### Your assignment
Please set down, exactly as written, the line containing "What types of" and every line after it through the end of the records.
Task input START
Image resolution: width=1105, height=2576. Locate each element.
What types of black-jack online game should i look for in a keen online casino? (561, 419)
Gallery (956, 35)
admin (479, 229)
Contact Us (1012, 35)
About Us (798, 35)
Task input END
### Response
What types of black-jack online game should i look for in a keen online casino? (561, 419)
Gallery (956, 35)
admin (479, 229)
Contact Us (1012, 35)
About Us (798, 35)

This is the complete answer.